Do you expect your operations to be business as usual?
I think so. Clearly there are issues around the workforce, and people recognize how important that is. Some real risks we have identified are around the EMA and regulations, but with the recent statements from our Prime Minister on a continued affiliation between the EMA and MHRA, we are confident. We however don’t want to be complacent. We don’t receive any government funding, and every single penny comes from people going out and inspiring others to raise money for our charity. The impact on the economy is something we want to assess. We are constantly monitoring the trends to see if there are any downward trends, and we haven’t yet identified any.
You have headed Parkinson’s UK for 13 years.
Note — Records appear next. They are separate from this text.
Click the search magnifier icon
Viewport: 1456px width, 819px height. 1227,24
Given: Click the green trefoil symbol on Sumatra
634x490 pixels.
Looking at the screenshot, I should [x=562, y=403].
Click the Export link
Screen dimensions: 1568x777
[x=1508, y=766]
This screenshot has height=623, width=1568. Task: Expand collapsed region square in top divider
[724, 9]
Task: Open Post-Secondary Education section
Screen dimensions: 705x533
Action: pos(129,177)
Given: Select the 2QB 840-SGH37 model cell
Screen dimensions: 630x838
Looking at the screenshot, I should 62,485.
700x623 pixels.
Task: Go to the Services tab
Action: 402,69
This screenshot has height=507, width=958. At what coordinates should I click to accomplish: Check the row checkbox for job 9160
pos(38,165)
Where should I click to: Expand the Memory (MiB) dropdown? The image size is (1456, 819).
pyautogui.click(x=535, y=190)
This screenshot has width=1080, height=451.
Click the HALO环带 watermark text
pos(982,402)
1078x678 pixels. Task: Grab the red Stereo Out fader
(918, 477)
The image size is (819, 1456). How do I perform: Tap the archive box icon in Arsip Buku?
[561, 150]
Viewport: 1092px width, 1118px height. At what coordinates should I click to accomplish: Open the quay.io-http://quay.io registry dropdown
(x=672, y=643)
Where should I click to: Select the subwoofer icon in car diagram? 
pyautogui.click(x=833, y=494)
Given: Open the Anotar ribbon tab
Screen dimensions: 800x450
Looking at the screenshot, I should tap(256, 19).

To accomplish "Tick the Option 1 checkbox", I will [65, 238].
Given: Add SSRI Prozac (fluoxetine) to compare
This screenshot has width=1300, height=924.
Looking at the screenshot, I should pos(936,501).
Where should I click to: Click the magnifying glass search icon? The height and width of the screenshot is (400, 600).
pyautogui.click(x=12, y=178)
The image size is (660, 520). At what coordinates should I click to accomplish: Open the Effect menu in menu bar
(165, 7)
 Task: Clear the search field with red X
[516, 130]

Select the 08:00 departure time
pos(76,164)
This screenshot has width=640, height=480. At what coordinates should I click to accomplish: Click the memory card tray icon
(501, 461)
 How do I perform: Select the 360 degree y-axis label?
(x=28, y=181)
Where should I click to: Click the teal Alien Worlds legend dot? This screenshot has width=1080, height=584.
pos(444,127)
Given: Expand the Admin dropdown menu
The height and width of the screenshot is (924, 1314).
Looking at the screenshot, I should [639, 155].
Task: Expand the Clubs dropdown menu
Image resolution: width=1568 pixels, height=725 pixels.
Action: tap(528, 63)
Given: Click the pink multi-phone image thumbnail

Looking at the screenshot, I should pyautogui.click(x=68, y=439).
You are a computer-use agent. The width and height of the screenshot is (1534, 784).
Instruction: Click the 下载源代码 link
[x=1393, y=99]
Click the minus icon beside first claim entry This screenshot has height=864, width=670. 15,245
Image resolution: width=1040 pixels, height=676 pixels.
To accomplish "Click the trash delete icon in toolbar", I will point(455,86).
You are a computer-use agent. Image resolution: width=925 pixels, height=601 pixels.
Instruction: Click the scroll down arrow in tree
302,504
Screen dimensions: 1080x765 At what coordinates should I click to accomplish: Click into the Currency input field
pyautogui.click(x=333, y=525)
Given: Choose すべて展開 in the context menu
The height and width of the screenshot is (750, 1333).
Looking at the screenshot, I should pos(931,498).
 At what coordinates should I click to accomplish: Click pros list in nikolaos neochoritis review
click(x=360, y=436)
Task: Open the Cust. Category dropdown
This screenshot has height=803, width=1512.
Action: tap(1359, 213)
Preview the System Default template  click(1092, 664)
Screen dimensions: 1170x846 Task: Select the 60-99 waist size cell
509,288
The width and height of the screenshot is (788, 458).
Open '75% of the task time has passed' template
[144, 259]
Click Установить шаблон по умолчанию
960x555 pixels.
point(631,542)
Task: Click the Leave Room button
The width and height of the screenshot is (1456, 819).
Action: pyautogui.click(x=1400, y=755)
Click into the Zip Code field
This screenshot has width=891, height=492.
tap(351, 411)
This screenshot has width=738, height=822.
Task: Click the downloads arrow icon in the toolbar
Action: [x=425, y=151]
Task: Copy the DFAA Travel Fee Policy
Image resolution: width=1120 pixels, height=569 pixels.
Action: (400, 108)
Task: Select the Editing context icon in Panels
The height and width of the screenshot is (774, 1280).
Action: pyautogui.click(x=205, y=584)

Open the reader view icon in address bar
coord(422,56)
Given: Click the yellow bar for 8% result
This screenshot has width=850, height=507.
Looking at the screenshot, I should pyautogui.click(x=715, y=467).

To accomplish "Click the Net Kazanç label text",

What have been the keys for success for managing such well-established and large charities like this?
It is about making sure that the voice of people living with the condition is right at the heart of everything we do. We had our induction day for staff yesterday, and the day was led by people with Parkinson’s. We talked about the three goals of our strategy but it was a staff member and someone with Parkinson’s who spoke about our goals.
This is something we need to make sure is built into the way we work. When a charity works in that way, it provides the necessary confidence when speaking with the authorities. The tone of voice can be more assertive, direct, and honest. Having that voice at the heart means that we recruit people who are passionate and driven by what we want to achieve. It’s that combination of fantastic staff and volunteers working together with focus that make a charity successful.
I would like to conclude by saying these are exciting times for Parkinson’s, and the UK can play a major role in this field. Through our Virtual Biotech model, we want to encourage the pharma industry to look at the opportunities there are to work together, perhaps in a different way than they envisaged. We would like to welcome some innovative partnerships between us.